W3C home > Mailing lists > Public > www-html@w3.org > April 2007

Re: HTML5 script start tag should select appropriate content model according to src

From: Philip Taylor (Webmaster) <P.Taylor@Rhul.Ac.Uk>
Date: Mon, 23 Apr 2007 18:03:28 +0100
Message-ID: <462CE6E0.4090109@Rhul.Ac.Uk>
To: Henri Sivonen <hsivonen@iki.fi>
CC: www-html@w3.org

Henri Sivonen wrote:

> OK. Do you believe that semantic markup is important for its own sake? Why?
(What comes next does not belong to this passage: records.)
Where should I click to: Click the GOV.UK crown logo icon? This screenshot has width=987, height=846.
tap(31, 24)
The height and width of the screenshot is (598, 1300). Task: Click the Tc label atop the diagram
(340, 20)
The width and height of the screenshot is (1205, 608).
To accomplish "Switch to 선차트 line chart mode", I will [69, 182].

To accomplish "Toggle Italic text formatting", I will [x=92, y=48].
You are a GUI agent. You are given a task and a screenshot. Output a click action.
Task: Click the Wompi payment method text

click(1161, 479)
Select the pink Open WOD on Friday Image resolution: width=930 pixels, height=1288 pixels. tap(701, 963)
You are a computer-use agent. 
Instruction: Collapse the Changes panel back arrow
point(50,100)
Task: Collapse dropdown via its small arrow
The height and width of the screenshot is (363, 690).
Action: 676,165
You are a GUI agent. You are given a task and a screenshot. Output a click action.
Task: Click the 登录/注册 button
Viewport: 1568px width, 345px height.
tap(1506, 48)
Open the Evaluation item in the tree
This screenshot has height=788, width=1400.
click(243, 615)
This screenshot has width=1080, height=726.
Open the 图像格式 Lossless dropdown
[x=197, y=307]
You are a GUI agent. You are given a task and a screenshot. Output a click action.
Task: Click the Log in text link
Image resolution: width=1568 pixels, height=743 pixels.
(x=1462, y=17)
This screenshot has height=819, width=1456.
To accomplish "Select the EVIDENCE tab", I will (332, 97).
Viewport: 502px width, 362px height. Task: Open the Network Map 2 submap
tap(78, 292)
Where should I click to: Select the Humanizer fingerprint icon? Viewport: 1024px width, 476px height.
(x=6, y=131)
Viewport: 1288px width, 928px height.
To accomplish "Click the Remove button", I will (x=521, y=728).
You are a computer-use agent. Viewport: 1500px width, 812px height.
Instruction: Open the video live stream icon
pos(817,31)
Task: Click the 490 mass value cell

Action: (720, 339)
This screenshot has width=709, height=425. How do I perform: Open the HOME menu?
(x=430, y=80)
May I answer that question (on my own behalf, not on behalf
of Patrick or others) ?

Yes.  Because only semantic markup can truly indicate what
I am trying to say, as opposed to how I am trying to say
it.  If I write "<Linnean-binomial>Felis silvestris</>",
I am unambiguously indicating the /nature/ of the phrase
"Felis silvestris".  An arbitrary and unspecified document
processing system can then make arbitrary and unspecified
use of that meta-information.  A web browser might, for
example, render it in italics, as might a typesetting
engine; a speech synthesiser might choose to add a verbal
cue to indicate to the listener that what is about to
follow is the scientific name of something, rather than
merely being two Latin (or pig-latin) words.  And a
data-mining application might choose to add the phrase
to the set of Linnaean binomials found in the current
document.  Now ask these same systems to process the
markup  "<i>Felis silvestris</i>" : all they can "know"
is that it was the author's intention that this particular
phrase be rendered in italics.

There are, of course, alternative markups that might serve
the same purpose : <i class="Linnaean-binomial">
Felis silvestris</i>, <em class="Linnaean-binomial">
Felis silvestris</em>and even <span class="Linnaean-binomial">
Felis silvestris</span>.  I have nothing against these,
and -- working within the constraints of HTML 4.01 --
I use one or other of the latter forms frequently.
But the <i> variant pre-supposes that there is universal
agreement that Linnaean binomials be italicised (which,
fortunately, is the case).  Whether this is also the case
for (e.g.,) the names of ships is moot.  And the second
example from WA1 is /really/ dubious: "<p>The <i>block-level
elements</i>  are defined above.</p>" : here the need
for a classed <span> is clearly indicated.

So, what do I see as the building blocks of a semantically
rich markup language ?  Probably just two components.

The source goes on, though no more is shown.